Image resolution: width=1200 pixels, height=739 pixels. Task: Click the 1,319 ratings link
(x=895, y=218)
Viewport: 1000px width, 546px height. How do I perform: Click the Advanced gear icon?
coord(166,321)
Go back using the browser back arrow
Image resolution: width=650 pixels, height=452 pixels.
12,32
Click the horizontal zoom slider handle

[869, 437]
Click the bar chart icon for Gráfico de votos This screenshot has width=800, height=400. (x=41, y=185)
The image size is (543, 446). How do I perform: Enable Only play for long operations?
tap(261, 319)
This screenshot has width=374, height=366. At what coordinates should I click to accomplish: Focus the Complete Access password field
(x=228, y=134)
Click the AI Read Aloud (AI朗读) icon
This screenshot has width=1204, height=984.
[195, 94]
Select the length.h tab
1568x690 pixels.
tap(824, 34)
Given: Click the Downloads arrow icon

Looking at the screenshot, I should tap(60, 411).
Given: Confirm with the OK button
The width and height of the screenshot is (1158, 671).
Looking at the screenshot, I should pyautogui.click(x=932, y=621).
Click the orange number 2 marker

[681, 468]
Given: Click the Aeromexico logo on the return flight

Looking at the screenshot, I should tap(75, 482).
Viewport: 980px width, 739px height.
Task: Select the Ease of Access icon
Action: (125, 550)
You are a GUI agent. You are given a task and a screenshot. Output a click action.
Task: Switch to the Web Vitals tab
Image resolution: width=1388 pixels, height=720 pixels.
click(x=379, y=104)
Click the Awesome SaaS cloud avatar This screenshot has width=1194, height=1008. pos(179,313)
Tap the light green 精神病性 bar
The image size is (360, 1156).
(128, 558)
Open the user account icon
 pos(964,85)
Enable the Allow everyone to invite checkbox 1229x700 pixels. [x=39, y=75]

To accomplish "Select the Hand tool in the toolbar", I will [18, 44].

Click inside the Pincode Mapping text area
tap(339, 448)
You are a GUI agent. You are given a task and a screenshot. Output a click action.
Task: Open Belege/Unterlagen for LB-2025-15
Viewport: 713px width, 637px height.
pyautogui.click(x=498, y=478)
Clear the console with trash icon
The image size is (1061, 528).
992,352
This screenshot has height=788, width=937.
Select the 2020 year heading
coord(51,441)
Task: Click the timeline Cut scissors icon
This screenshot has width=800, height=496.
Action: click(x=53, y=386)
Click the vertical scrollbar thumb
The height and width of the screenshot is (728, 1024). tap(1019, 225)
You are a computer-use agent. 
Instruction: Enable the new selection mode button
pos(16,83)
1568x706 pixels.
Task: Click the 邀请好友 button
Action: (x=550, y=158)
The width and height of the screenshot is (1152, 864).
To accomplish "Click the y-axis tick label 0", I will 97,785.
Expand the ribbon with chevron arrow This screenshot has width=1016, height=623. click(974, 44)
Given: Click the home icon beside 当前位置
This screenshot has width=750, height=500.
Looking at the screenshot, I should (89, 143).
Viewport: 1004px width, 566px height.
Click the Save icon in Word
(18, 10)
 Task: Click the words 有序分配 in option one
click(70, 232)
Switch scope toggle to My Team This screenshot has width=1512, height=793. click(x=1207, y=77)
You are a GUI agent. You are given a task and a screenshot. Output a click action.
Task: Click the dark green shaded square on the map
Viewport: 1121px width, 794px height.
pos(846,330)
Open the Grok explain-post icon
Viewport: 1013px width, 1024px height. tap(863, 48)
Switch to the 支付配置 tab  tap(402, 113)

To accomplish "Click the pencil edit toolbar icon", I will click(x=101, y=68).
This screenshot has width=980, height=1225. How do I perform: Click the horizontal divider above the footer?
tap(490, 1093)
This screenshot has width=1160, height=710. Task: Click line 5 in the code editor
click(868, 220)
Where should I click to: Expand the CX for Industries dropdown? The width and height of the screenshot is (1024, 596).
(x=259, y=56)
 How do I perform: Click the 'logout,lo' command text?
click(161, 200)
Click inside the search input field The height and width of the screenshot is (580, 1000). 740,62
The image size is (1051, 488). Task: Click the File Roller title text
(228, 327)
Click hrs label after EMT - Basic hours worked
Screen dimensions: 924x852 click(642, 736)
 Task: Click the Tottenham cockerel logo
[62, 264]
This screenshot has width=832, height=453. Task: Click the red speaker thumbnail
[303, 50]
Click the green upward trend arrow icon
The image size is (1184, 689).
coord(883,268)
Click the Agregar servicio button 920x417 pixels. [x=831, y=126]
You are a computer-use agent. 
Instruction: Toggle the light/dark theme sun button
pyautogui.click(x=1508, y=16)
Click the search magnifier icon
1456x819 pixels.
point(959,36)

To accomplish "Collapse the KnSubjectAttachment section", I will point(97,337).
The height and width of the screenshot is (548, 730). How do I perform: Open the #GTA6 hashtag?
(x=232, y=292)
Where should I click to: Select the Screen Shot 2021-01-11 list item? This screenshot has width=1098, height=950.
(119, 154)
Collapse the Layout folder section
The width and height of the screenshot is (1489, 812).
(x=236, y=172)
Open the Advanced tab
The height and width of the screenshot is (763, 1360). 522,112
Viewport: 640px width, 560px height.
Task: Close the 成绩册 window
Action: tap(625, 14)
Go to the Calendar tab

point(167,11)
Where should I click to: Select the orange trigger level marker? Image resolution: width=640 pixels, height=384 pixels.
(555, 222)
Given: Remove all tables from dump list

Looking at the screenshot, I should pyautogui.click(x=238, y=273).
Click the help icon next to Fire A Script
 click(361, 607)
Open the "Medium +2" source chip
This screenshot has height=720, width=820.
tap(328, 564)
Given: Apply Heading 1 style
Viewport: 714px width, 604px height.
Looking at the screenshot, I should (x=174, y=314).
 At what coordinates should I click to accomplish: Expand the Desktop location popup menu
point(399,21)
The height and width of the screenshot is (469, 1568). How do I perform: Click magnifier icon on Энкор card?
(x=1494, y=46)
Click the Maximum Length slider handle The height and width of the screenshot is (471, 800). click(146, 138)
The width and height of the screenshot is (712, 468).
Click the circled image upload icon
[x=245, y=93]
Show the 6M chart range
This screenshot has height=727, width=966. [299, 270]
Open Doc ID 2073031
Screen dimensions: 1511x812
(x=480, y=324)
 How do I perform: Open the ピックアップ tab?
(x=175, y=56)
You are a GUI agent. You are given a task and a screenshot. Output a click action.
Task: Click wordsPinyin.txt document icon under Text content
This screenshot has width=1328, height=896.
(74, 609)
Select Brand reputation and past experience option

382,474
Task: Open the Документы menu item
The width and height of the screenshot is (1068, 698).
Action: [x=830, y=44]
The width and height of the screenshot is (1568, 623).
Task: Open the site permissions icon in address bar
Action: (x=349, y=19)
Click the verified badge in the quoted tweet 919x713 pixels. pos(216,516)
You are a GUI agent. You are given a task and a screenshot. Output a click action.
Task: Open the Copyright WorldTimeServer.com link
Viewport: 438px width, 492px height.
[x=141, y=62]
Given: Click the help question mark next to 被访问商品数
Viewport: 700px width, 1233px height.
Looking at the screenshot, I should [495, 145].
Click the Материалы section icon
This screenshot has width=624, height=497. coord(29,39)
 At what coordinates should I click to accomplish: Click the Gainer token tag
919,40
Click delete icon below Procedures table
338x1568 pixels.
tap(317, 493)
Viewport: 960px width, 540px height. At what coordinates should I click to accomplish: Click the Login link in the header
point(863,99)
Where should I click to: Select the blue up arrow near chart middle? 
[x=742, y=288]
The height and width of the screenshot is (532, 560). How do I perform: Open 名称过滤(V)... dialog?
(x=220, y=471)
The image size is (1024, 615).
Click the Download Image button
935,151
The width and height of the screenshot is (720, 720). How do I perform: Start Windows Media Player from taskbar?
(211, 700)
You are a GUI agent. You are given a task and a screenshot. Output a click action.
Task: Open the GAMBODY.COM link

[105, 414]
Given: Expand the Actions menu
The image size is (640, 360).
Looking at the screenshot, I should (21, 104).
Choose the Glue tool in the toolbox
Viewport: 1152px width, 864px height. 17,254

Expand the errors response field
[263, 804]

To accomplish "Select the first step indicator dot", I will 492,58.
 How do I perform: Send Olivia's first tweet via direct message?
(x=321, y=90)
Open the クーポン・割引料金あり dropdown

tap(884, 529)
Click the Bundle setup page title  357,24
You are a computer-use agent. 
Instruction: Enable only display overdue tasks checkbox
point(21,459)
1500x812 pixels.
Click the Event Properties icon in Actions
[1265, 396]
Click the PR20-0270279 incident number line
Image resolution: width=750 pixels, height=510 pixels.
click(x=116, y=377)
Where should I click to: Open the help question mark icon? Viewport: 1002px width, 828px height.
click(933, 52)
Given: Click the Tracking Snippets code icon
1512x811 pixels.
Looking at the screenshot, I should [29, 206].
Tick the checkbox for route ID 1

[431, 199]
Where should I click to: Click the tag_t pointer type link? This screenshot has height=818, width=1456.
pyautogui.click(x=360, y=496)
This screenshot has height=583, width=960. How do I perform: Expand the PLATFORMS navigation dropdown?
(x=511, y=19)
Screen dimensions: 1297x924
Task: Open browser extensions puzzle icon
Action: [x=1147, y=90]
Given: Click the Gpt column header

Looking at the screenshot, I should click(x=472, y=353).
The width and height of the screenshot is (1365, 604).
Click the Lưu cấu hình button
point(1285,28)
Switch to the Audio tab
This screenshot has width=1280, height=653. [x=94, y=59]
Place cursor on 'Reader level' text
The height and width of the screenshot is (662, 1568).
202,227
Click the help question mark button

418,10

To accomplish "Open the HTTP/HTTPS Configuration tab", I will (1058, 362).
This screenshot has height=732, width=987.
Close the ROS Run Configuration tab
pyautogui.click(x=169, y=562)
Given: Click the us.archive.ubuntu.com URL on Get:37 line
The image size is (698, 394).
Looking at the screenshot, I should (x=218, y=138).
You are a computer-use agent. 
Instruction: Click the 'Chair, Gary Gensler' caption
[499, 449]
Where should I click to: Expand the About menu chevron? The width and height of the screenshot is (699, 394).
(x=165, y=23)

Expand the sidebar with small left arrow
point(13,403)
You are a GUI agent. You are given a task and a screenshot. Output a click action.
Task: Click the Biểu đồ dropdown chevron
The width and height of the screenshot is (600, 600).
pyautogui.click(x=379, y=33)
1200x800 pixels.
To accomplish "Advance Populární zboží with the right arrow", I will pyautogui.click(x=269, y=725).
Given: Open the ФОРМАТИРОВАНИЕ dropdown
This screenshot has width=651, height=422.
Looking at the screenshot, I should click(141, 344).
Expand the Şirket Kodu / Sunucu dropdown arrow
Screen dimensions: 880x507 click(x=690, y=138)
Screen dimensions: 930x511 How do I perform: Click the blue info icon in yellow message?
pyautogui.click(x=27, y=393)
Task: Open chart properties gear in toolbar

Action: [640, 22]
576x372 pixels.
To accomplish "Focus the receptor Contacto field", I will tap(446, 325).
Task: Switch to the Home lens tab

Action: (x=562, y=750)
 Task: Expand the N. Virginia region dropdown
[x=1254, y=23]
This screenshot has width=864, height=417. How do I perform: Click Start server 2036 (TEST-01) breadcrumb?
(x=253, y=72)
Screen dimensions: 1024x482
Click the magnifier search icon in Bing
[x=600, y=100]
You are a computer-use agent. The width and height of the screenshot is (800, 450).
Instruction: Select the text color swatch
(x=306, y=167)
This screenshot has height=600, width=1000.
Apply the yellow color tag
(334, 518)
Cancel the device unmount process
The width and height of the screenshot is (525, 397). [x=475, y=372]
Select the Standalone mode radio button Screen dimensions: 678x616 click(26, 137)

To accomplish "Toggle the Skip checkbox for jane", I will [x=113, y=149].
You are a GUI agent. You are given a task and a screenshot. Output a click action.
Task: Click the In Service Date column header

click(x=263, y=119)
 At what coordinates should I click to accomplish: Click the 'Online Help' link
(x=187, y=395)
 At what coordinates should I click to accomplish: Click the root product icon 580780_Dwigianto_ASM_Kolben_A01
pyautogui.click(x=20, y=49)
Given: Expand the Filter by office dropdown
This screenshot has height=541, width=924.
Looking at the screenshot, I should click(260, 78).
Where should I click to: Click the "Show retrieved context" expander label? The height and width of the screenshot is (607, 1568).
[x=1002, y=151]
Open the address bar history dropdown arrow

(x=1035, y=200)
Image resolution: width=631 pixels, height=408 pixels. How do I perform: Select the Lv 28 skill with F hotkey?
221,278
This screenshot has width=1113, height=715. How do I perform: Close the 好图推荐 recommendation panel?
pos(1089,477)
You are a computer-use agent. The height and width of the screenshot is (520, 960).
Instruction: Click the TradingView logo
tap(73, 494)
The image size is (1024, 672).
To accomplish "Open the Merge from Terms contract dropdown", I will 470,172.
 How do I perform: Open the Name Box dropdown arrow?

**What is required**
Nothing but the lines from the one containing "You are a computer-use agent. The height" through the end of the entries belongs in the answer; repeat them exactly.

**Solution to this exercise**
You are a computer-use agent. The height and width of the screenshot is (520, 960).
Instruction: Click the TradingView logo
tap(73, 494)
The image size is (1024, 672).
To accomplish "Open the Merge from Terms contract dropdown", I will 470,172.
 How do I perform: Open the Name Box dropdown arrow?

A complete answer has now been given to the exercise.